In the case of these two specific cards, how would you properly conduct the coin flipping process if Darkrai puts Snorlax to sleep with Abyssal Sleep?
Your opponent flips 2 coins instead of 1 and if either of them are tails, they're still asleep.
That's like asking "this poisons the Pokemon, but this card poisons itself, does the Pokemon get poisoned?"
Flip four coins, obviously.
>Darkrai's "Abyssal Sleep" Coin Flip 1: Heads
>Darkrai's "Abyssal Sleep" Coin Flip 2: Heads
>Snorlax' "Stir and Snooze" Coin Flip 1: Heads
>Snorlax' Stir and Snooze" Coin Flip 2:Tails
That's how it goes.
>>26579203
That's what I was thinking. You can't be double poisoned, double confused, etc.

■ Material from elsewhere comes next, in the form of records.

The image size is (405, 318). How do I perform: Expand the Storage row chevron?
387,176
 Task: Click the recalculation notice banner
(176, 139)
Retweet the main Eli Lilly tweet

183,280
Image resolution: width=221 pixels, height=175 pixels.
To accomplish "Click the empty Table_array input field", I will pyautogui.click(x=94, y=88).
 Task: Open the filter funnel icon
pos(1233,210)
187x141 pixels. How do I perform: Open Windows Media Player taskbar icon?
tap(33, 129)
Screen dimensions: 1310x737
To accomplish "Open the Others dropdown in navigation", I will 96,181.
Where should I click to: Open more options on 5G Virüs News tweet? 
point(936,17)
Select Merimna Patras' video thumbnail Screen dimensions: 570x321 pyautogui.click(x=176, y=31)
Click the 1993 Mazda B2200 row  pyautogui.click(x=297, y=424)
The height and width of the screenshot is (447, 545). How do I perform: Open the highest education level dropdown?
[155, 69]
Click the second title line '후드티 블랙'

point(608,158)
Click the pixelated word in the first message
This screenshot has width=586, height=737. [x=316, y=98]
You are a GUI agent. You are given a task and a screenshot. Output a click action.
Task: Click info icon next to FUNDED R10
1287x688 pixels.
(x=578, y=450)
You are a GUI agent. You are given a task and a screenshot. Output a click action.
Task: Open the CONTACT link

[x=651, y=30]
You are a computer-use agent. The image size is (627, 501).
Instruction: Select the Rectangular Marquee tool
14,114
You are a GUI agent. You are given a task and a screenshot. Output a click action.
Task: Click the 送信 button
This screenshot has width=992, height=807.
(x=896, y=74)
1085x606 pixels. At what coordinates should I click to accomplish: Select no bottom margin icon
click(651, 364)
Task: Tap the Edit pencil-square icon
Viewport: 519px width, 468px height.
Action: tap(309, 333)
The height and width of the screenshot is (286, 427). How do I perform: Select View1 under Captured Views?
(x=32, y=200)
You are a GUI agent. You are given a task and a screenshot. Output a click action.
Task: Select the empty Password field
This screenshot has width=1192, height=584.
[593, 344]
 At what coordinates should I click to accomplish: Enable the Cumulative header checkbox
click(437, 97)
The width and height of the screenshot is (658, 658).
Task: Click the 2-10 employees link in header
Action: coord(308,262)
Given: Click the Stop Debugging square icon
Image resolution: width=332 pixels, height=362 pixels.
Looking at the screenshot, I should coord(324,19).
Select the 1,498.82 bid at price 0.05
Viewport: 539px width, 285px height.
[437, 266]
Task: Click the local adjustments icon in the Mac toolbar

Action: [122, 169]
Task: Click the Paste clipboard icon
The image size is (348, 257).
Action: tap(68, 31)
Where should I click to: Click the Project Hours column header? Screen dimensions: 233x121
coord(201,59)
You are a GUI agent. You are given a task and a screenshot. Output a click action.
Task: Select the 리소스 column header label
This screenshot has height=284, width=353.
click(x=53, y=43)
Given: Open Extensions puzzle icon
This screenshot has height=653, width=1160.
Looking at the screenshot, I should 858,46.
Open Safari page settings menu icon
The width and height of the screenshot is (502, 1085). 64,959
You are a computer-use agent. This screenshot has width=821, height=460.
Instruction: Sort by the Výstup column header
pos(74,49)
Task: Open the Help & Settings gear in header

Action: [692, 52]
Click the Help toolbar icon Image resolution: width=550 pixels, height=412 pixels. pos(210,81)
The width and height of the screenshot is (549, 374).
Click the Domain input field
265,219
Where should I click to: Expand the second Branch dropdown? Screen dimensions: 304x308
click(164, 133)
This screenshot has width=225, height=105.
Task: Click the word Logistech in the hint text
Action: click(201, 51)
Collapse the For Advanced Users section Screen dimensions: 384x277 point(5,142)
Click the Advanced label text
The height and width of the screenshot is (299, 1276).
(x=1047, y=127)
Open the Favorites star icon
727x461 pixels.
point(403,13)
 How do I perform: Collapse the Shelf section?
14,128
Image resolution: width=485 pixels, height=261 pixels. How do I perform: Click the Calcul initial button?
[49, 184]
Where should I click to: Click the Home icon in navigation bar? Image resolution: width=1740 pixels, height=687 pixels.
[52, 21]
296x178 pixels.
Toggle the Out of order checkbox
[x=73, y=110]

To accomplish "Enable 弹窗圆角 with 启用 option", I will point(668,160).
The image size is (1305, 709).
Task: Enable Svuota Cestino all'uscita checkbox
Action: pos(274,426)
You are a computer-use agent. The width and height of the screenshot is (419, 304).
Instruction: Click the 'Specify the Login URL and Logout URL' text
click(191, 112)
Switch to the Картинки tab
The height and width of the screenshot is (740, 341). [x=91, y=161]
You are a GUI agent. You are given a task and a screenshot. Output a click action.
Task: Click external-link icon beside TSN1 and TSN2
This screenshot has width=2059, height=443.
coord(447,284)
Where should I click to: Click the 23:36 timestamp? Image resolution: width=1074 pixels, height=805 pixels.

I just wasn't 100% certain.
>>26579206
That's what my friend suggested.
Both of these responses seem right in their own way.
>>26579304
It was a joke post. >>26579203 is correct. I mean, how absurdly stupid is the four coin thing? Nobody would want to do that.
Hell, why isn't there an official ruling on this? I tried to look it up, and found nothing.
>>26579304
Your friend is wrong. The cards specifically state you flip two coins, it isn't phrased in a more dynamic way like "flip double the amount of coins". Flipping only two coins violates none of the enforced conditions on either card. Abyssal Sleep's effect is just redundant on Snorlax in particular.
The effects don't stack.
>>26579356
I couldn't find anything either, which lead me here looking for some input on this scenario.